The International Brecht Society invites proposals for two sessions at the MLA convention in 2016:

Brecht - Surveillance - Visibility
(session of the International Brecht Society at the convention of the Modern Language Association, 7-10 January 2016 in Austin, Texas)

In his essay “What is Epic Theatre?,” Walter Benjamin offers a narrative about a family scene interrupted by the arrival of an uninvited stranger. The stranger is witness to an altercation between a mother and daughter, and Benjamin suggests that he is like the audiences of Brechtian theater: confronted with “a startling situation” that focuses his attention not on “the development of actions” but rather on the “conditions” that they exemplify. While Benjamin’s narrative may not be the most obvious illustration of Brecht’s Verfremdungseffekt, the notion of an uninvited stranger suddenly appearing in the privacy of one’s home contains an eerie premonition of the socio-political conditions that the advent of advanced surveillance technologies have made reality.  His narrative thus presents an opportunity to consider Brechtian aesthetics in light of the political conditions of the new surveillance society. How valuable are those aesthetics in this charged era of politicized technologies?  Has Brecht's goal of making visible both a real act and the structure that causes it - the double move of Verfremdung - lost its power as a model for performance in a surveillance society?  Send abstracts (250 words) for 20-minute presentations on aspects of new technologies and Brechtian theater by 15 March 2015 to: Marc Silberman (mdsilber@wisc.edu) and James Harding (jharding@umd.edu).

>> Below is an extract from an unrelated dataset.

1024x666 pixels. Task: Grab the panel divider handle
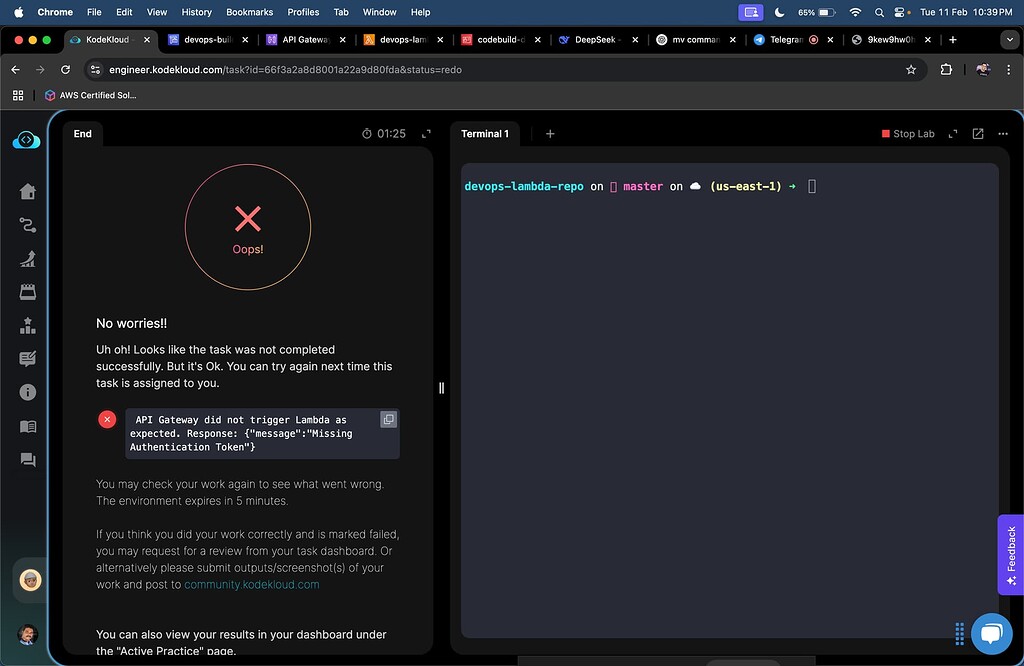pos(441,388)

Relations / Legacies: Brecht, Benjamin, Adorno
(collaborative session of the International Brecht Society and MLA Division on Philosophical Approaches to Literature at the convention of the Modern Language Association, 7-10 January 2016 in Austin, TX)

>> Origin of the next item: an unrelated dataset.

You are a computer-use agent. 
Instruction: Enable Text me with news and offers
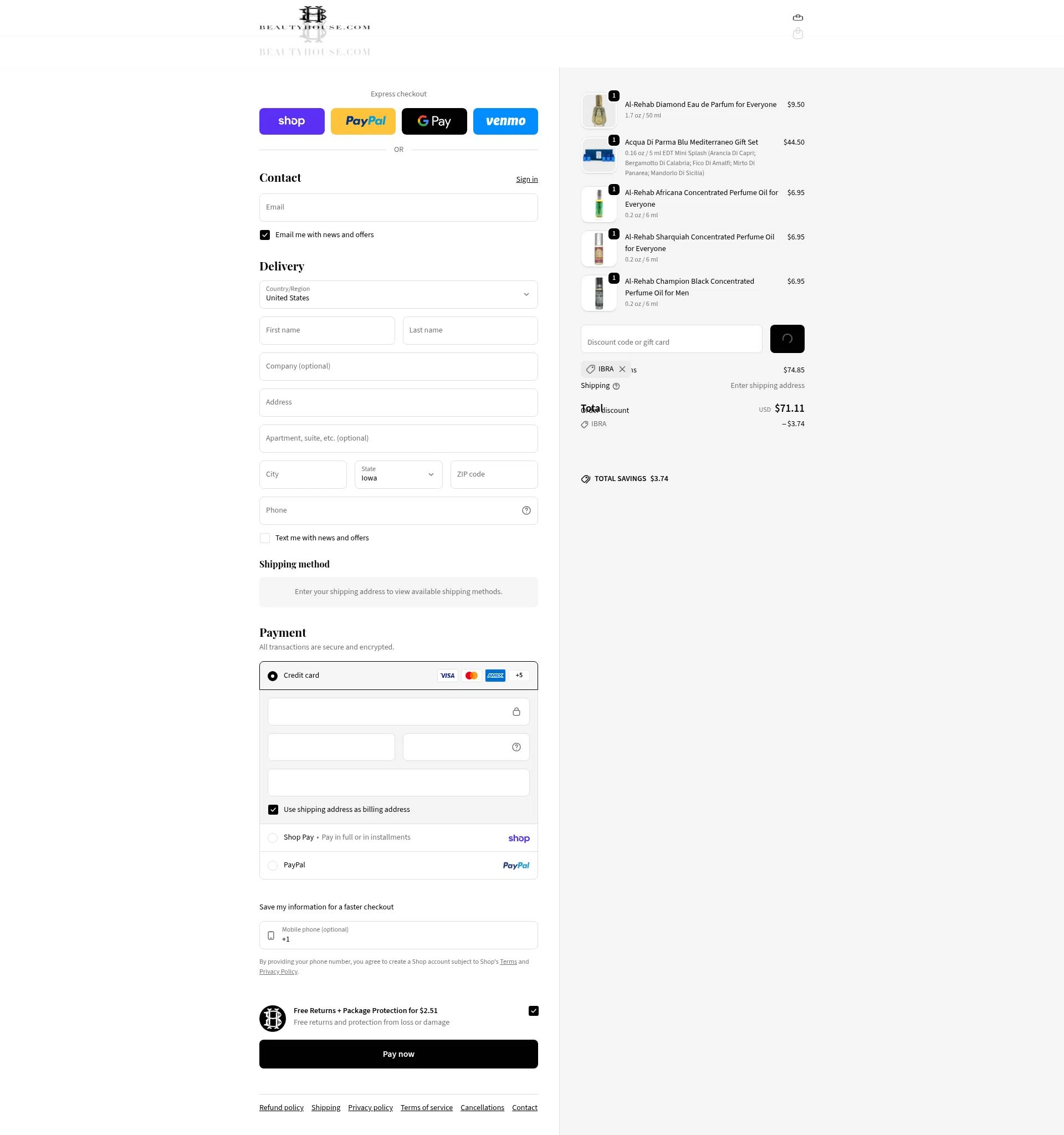[x=265, y=538]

The artistic, critical, and philosophical relations among Brecht, Benjamin, and Adorno before and during the exile years were tense but often extraordinarily generative, perhaps even more so after the war.  Papers are sought on topics that might include:
> connections and divergences among Verfremdung effect, constellation / force-field, and / or aura;
> debates over the revolutionary – or exchange-value dominated – character of mechanical reproduction / technical reproducibility in life and art;
> Brechtian “separation of the elements” and / vs. the “unique” (or charged) distance of Benjamin and Adorno;
> aesthetic / artistic autonomy and political engagement / commitment, including the degree to which, in acknowledged or implicit ways, the various stances come to inflect or suffuse each other;
> comparative experiences of exile (and, for Brecht and Adorno, “return”);
> attitudes, connections, or stances to real-existing socialism;
> legacies and posthumous lives of their work, including latter-day Brechtians, Benjaminians, and Adornians.